Y=\partial E(a,b) = \{(z_1,z_2)\in{\mathbb C}^2 \mid \frac{\pi|z_1|^2}{a} + \frac{\pi|z_2|^2}{b} = 1\}

is a contact type surface in {\mathbb R}^4, and

\lambda = \frac{1}{2}(x_1dy_1-y_1dx_1+x_2dy_2-y_2dx_2)|_Y

is a corresponding contact form on Y. Let us now compute ECH(Y,\lambda). (We are omitting the argument \Gamma\in H_1(Y) from the notation since this is necessarily 0.)

The Reeb vector field

We first need to find the Reeb orbits. Even this is difficult for general contact manifolds, but for the present example it is an exercise to show the following:

(1) The Reeb vector field is given by

R = 2\pi\left(\frac{1}{a}\frac{\partial}{\partial\theta_1} + \frac{1}{b}{\partial}{\partial \theta_2}\right).

Here we are using polar coordinates r_1,\theta_1,r_2,\theta_2 on {\mathbb C}^2, so that z_k=r_ke^{i\theta_k}.

(2) \lambda is nondegenerate if and only if a/b is irrational. In this case there are only two embedded Reeb orbits, namely \gamma_1=(z_2=0) and \gamma_2=(z_1=0). Both of these orbits are elliptic. There is a canonical trivialization \tau of \xi over \gamma_1 and \gamma_2 such that \gamma_1 has rotation angle a/b, and \gamma_2 has rotation angle b/a (see installment 5 for the definition of rotation angle).

The chain complex

Assume that a/b is irrational. Since the Reeb orbits are \gamma_1,\gamma_2 are elliptic, an ECH generator corresponds to a pair of nonnegative integers m_1,m_2, where we take \gamma_i with multiplicity m_i. We will denote this generator by \gamma_1^{m_1}\gamma_2^{m_2}.

Since c_1(\xi)=0 is torsion and \Gamma=0, the chain complex has a canonical {\mathbb Z}-grading. Since all Reeb orbits are elliptic, it follows from the parity property of the ECH index (see the previous installment) that all generators have even grading. Since the differential decreases the grading by one (I should have said that in the previous installment but it is obvious), it follows that the differential is zero. So to complete the calculation of the ECH in this case, we just need to calculate the grading of each generator.

A calculation is usually easier if you know the answer in advance. In the present case, the calculation of the Seiberg-Witten Floer homology of S^3 is a (relatively) easy example in Kronheimer-Mrowka’s book. The result of this calculation together with Taubes’s isomorphism tell us (if we use {\mathbb Z} coefficients) that

ECH_*(Y,\lambda) = \left\{ \begin{array}{cl} {\mathbb Z}, & *=0,2,4,\ldots,\\ 0, & \mbox{otherwise}.\end{array}\right.

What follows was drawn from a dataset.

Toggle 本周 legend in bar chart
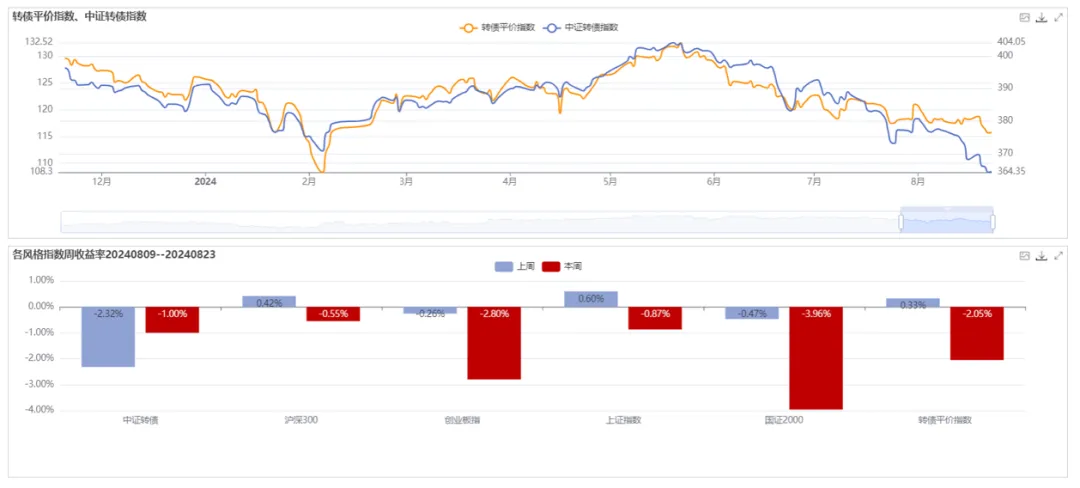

So let us try to calculate the ECH index and see if we can recover this result.

Calculation of the grading

What is the grading of the generator \alpha=\gamma_1^{m_1}\gamma_2^{m_2}? Since we have normalized the grading of the empty set (corresponding to \gamma_1=\gamma_2=0), the grading of \alpha is I(\alpha,\emptyset,Z)\in{\mathbb Z} where Z\in H_2(Y,\alpha,\emptyset) is unique. We can write this as

I(\alpha) = c_\tau(\alpha) + Q_\tau(\alpha) + CZ_\tau^I(\alpha)

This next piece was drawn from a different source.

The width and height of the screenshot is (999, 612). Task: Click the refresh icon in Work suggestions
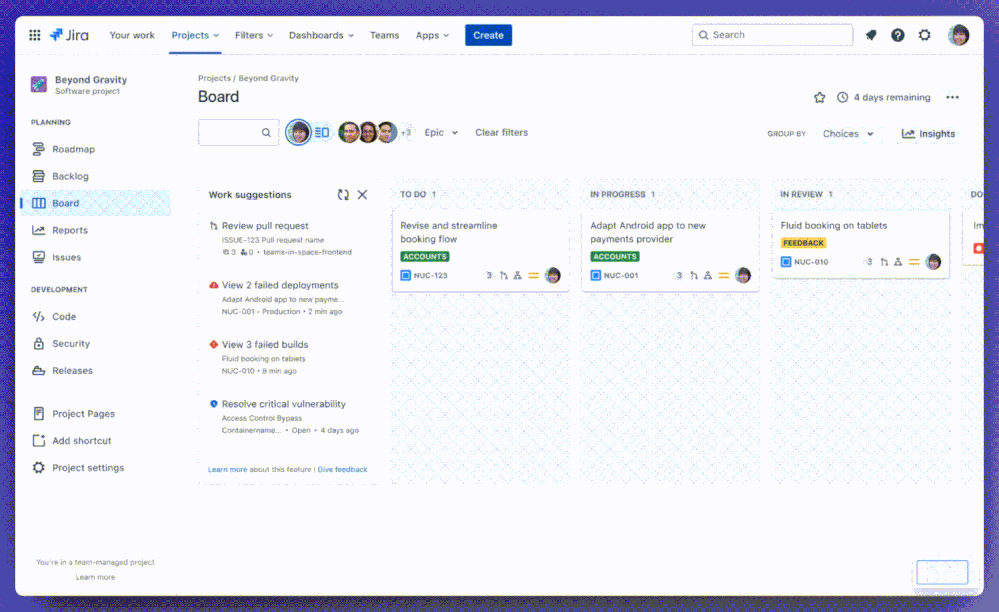click(343, 194)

where the notation is that c_\tau(\alpha)=c_\tau(\alpha,\emptyset,Z), Q_\tau(\alpha)=Q_\tau(Z), and CZ_\tau^I(\alpha)=CZ_\tau^I(\alpha,\emptyset).

By the above calculation of rotation angles, and the fact that rotation angle is multiplicative under iteration, we have

CZ_\tau^I(\alpha) = \sum_{k=1}^{m_1}(2\lfloor ka/b\rfloor + 1) + \sum_{k=1}^{m_2}(2\lfloor kb/a\rfloor + 1).

Exercise. c_\tau(\alpha) = m_1 + m_2.

Exercise. Q_\tau(\alpha) = 2m_1m_2.

Putting the above together, we get that

I(\alpha) = 2\bigg((m_1+1)(m_2+1)-1 + \sum_{k=1}^{m_1}\lfloor ka/b\rfloor + \sum_{k=1}^{m_2}\lfloor kb/a\rfloor \bigg).

So evidently I(\alpha) is always an even nonnegative integer. But why on earth should there be exactly one generator for each even nonnegative integer grading?

What we need to remember about ECH is that it is kind of a symplectic shadow of Seiberg-Witten theory. Things in ECH that are natural from a Seiberg-Witten perspective can appear bizarre when viewed from a purely symplectic perspective.  So if Seiberg-Witten theory suggests that we do something which looks crazy, then don’t panic, and it should work out.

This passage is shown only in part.